How Texas Became Heart of the Right

Article excerpt

Byline: John R. Coyne Jr., SPECIAL TO THE WASHINGTON TIMES

In the 1960s and 1970s, writes Sean P. Cunningham, assistant professor of history at Texas Tech University, "As the national Democratic Party unraveled .. due to political assassinations, rising crime

rates, civil disobedience, racial militancy and intensified factionalism . the Texas Democratic Party slowly crumbled while the national Republican Party assumed the mantle of a redefined conservatism.."

Within this context, conservative Republicans convinced Texans that liberalism, to borrow an elegant Agnewvian phrase, was the philosophy of acid, amnesty and abortion, and the Democratic Party was the party of liberalism.

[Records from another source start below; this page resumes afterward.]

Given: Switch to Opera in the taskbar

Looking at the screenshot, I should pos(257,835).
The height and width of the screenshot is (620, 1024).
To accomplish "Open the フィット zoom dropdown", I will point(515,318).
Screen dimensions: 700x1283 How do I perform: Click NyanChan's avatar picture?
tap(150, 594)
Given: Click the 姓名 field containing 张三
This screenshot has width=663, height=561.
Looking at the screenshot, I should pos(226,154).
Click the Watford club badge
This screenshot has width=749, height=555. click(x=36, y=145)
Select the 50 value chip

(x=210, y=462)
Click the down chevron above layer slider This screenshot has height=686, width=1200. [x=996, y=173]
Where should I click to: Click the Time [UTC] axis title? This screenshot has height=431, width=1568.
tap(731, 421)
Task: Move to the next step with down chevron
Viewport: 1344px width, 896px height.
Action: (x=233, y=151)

As a result, conservative Democrats in great numbers joined conservative Republicans in a new alignment built on a conservative philosophy, personified in Ronald Reagan, championing 'law and order,' 'plain folks Americanism,' and 'God-fearing patriotism' - that .. state and national conservatives . used to build a viable and ultimately dominant Texas Republican Party. This was 'cowboy conservatism.'"

By 1980, Texas had become Reagan Country, and ultimately, conservative Republicans came to dominate a political landscape that had been Democratic since the first shots were fired at Fort Sumter, holding all 27 of its elected offices and carrying George W. Bush to his second term as president with more than 61 percent of the Texas vote.

It's this process that Mr. Cunningham chronicles, with research drawn from four presidential libraries, gubernatorial papers, interviews and a wealth of local and oral histories, all leavened with rich historical detail and portraits and discussions of the leading figures in recent Texas history and politics - among them, to name just a few, Lyndon Baines Johnson, John Tower, John Connally, Ralph Yarborough, Lloyd Bentsen, George H.W. Bush, Phil Gramm and Bill Clements. Nor were all the movers immediately associated with Texas.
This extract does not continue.